> [DOCUMENT EXCERPT]:

BEGIN

Practical Ethics


In this course you will be encouraged to think about some of the ethical issues that we all face in our daily lives, and as concerned, global citizens. The course will focus on the following topics: 

Brain death and persistent vegetative state 
When is a person dead? In many countries death is now defined as “brain death,” but is this way of understanding death justified? How we define death is important, because it is connected to critical questions such as: When is organ donation permissible? When is it right to take someone off life support? And how should we treat individuals who are in a persistent vegetative state? 

Abortion and the moral status of embryos and fetus 
Most people would argue that it is always wrong to intentionally take the life of an innocent human being. This belief is often expressed in terms of support for the “sanctity of human life.” Is abortion or embryo research compatible with this idea? Does an embryo have a right to life from the beginning of conception, or is this right something it acquires gradually? When, if ever, is abortion justified? 

Making end of life decisions 
How do you distinguish wrongful killing from acts that are not regarded as wrong? Can it ever be right to end the life of someone who cannot express a view about whether he or she wants to live or die? How should we make life and death decisions for severely ill infants? And can euthanasia and physician-assisted suicide be justified? 

Effective altruism 
We all spend money on items that are not necessities. In other parts of the world, people die for the want of food or medicines that cost a few cents. The common view is that giving to poor people in other countries is charity, something that is good to do, but not wrong if we don’t. But is that really true? This topic concerns what our responsibility is for people less well of than us, what the best cause is, and what good career choices are. How much we ought to do for others? 

Climate change 
On what principles should nations agree on the extent of their emissions of greenhouse gasses? Should the nations that have contributed most to climate change compensate the nations that are suffering, and will suffer, most from it? Or should some other principle of justice govern the way we allocate quotas for greenhouse gas emissions? 

It is common to draw a sharp line between how we are allowed to treat human beings and what we are allowed to do to animals. We consider cannibalism abhorrent, but routinely raise and kill animals for food. We set strict guidelines for experimenting on human beings, but much more lax ones for experimenting on animals. Is this attitude to animals justifiable? One way to put this question is to ask: “Do animals have rights?” But the debate does not have to revolve around animal rights. It can also be put in terms of the idea of equality, and where it stops—that is, does equality only apply to human beings? This topic concerns how we should treat animals, and when experimentation on animals is justified.

END

> [THINGS TO DO]:
1. According to the Practical Ethics course description, how is death now defined in many countries?
2. Please carry the Practical Ethics course description on from its final sentence.
Nothing in the data that comes next is needed.

> [STORED DATA]:
BEGIN

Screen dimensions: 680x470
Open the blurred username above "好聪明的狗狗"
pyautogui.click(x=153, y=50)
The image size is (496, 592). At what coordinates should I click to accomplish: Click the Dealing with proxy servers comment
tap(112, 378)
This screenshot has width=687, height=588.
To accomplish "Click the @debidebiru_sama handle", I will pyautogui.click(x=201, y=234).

END
BEGIN

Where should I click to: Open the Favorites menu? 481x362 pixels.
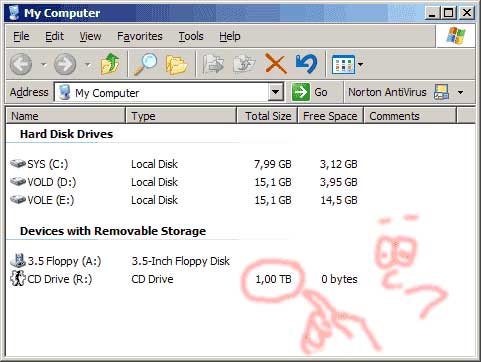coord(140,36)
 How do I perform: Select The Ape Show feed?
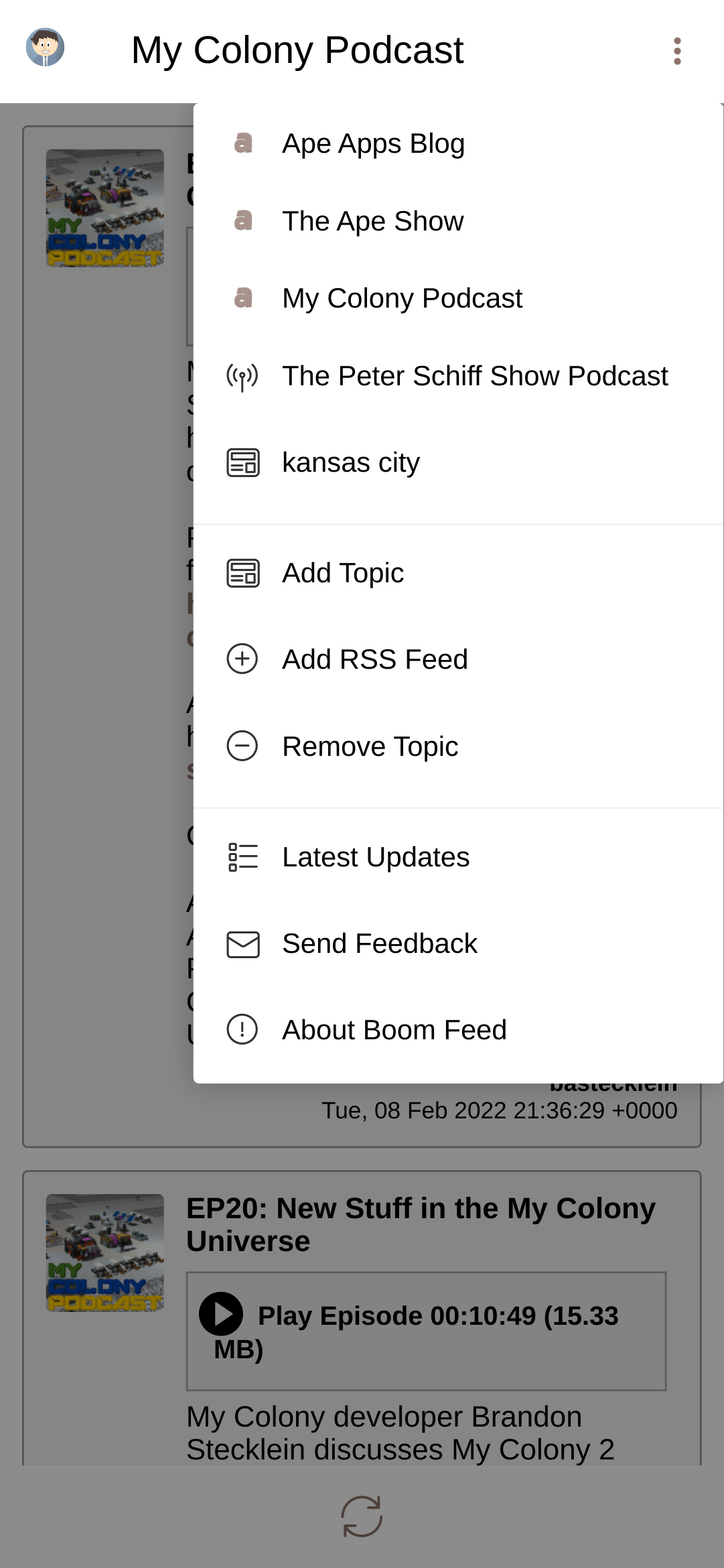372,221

END

> [ANSWERS TO EACH TASK]:
1. As "brain death."

2.
Environmental values 
It is one thing to argue that we can extend ethics beyond the boundary of our own species, to other sentient beings, but it is a quite different thing to hold that there is also intrinsic value in something that cannot feel anything, like plants, or isn’t even alive, like mountains and streams. Can such a claim be justified? If it cannot, what difference does it make to the case for wilderness protection? 

Why act ethically? Many of you might reach the conclusion that the ethical life can be a demanding one. So why bother? Why act ethically, rather than doing whatever you please? This is an ancient question, which some philosophers have dismissed as illegitimate, and others have sought to answer, in various ways. It leads us to questions about the meaning of life, and what it is to lead a good life. 

This course will introduce you to some of the ways philosophers have approached these questions, as well as some of their answers. You will also be encouraged to question your own ethical beliefs, and in the process explore the extent to which reason and argument can play a role in everyday ethical decision-making.


Peter Singer
Peter Singer
Ira W. Decamp Professor of Bioethics

Peter Singer first became well-known internationally after the publication of Animal Liberation (1975). His newest book is called The Most Good You Can Do: How Effective Altruism is Changing Ideas About Living Ethically (Yale University Press, April 2015). Singer holds his appointment at the University Center for Human Values jointly with his appointment as Laureate Professor at the University of Melbourne, attached to the Centre for Applied Philosophy and Public Ethics.